### What the task asks
Could you filter the records below and keep only the lines with the word "Балетное"?

[Saved data entries]

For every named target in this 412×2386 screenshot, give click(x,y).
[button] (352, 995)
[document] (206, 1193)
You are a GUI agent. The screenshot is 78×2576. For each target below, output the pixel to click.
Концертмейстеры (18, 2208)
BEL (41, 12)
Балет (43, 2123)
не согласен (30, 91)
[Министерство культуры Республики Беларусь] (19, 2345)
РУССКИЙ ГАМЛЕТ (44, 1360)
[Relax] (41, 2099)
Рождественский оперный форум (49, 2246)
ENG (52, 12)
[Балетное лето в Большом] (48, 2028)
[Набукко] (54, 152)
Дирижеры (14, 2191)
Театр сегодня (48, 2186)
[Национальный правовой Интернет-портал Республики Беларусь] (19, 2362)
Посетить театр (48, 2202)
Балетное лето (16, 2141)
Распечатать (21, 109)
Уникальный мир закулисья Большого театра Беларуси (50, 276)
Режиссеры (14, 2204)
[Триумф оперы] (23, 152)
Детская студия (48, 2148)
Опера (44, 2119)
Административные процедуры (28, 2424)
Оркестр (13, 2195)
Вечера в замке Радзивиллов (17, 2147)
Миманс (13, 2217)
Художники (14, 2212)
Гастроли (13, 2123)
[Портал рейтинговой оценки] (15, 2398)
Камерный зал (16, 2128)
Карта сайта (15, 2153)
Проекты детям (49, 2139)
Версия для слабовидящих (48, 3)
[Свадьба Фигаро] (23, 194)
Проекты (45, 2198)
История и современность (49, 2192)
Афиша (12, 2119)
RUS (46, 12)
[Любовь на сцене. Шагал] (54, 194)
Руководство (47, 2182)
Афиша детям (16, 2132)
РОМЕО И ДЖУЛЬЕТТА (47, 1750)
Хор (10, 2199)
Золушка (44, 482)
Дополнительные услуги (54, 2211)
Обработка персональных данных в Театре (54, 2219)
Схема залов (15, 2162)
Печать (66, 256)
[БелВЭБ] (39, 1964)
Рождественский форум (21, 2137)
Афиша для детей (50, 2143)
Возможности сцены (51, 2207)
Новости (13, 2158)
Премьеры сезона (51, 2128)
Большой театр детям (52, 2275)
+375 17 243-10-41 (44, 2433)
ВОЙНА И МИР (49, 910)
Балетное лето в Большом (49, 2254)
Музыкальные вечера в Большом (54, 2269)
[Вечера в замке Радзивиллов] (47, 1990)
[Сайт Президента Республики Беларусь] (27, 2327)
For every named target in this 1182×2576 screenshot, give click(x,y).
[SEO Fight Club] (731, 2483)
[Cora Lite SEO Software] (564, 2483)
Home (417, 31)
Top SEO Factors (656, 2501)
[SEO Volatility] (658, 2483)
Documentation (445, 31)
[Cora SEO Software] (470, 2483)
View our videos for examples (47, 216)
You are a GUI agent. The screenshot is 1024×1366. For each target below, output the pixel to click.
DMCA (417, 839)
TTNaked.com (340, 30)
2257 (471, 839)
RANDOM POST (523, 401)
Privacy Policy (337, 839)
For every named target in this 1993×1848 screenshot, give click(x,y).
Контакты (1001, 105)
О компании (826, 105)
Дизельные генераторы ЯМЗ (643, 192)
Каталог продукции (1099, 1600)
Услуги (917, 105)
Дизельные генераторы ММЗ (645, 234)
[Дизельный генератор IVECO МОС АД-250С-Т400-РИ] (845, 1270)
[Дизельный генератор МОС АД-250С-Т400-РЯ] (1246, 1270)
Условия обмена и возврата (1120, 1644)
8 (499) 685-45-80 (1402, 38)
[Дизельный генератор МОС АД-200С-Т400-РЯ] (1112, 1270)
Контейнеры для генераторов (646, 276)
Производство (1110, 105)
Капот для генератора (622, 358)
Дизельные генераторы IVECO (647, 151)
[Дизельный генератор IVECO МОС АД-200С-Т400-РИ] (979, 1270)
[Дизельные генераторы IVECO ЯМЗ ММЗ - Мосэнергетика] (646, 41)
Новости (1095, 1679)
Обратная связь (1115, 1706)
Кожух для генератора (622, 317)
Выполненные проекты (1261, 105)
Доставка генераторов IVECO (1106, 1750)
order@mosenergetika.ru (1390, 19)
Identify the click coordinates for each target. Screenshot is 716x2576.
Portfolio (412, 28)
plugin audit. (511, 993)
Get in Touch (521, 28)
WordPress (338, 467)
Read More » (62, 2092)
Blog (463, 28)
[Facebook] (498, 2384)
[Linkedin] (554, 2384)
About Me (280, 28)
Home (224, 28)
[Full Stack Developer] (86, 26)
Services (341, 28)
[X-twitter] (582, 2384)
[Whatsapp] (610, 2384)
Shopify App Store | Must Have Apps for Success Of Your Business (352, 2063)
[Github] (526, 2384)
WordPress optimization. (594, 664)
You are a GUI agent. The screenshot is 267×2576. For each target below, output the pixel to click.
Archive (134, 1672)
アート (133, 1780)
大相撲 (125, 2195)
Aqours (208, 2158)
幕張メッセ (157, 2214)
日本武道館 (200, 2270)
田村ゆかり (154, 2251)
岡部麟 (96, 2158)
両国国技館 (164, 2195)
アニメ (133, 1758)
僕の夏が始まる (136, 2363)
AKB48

### Solution to this problem
[Балетное лето в Большом] (48, 2028)
Балетное лето (16, 2141)
Балетное лето в Большом (49, 2254)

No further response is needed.